* Task description *
Nothing is needed except the lines below that run from the one with "Toggle system volume in the taskbar tray" through the one with "This screenshot has height=248, width=518.", repeated exactly.

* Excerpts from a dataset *
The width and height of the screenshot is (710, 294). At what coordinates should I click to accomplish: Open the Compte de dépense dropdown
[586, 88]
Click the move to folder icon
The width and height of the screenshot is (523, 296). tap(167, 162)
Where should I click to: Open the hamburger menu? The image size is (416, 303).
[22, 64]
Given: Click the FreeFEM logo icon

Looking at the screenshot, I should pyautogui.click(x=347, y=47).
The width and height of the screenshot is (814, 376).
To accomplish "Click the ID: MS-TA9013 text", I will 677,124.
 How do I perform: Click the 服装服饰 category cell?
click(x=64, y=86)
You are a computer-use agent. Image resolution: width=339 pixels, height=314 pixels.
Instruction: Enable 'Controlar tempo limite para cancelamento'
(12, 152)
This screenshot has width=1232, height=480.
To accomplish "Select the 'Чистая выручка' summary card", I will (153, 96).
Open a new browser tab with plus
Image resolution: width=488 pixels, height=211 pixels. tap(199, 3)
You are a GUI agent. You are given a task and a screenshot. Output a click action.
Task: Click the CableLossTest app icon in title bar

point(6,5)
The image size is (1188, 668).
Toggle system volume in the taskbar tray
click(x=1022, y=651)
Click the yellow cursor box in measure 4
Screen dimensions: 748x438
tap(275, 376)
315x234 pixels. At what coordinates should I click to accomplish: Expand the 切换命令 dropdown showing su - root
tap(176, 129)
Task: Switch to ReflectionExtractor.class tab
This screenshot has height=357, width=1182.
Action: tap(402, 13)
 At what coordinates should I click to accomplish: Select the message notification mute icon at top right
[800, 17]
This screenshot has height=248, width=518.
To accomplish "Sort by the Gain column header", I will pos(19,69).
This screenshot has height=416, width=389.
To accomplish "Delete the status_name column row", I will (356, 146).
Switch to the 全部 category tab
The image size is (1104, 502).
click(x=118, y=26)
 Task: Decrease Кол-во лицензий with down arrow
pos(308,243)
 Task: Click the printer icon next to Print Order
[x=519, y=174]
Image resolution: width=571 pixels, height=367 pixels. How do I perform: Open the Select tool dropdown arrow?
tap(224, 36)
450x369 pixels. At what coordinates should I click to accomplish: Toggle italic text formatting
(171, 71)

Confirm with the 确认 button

* Output for this exercise *
Toggle system volume in the taskbar tray
click(x=1022, y=651)
Click the yellow cursor box in measure 4
Screen dimensions: 748x438
tap(275, 376)
315x234 pixels. At what coordinates should I click to accomplish: Expand the 切换命令 dropdown showing su - root
tap(176, 129)
Task: Switch to ReflectionExtractor.class tab
This screenshot has height=357, width=1182.
Action: tap(402, 13)
 At what coordinates should I click to accomplish: Select the message notification mute icon at top right
[800, 17]
This screenshot has height=248, width=518.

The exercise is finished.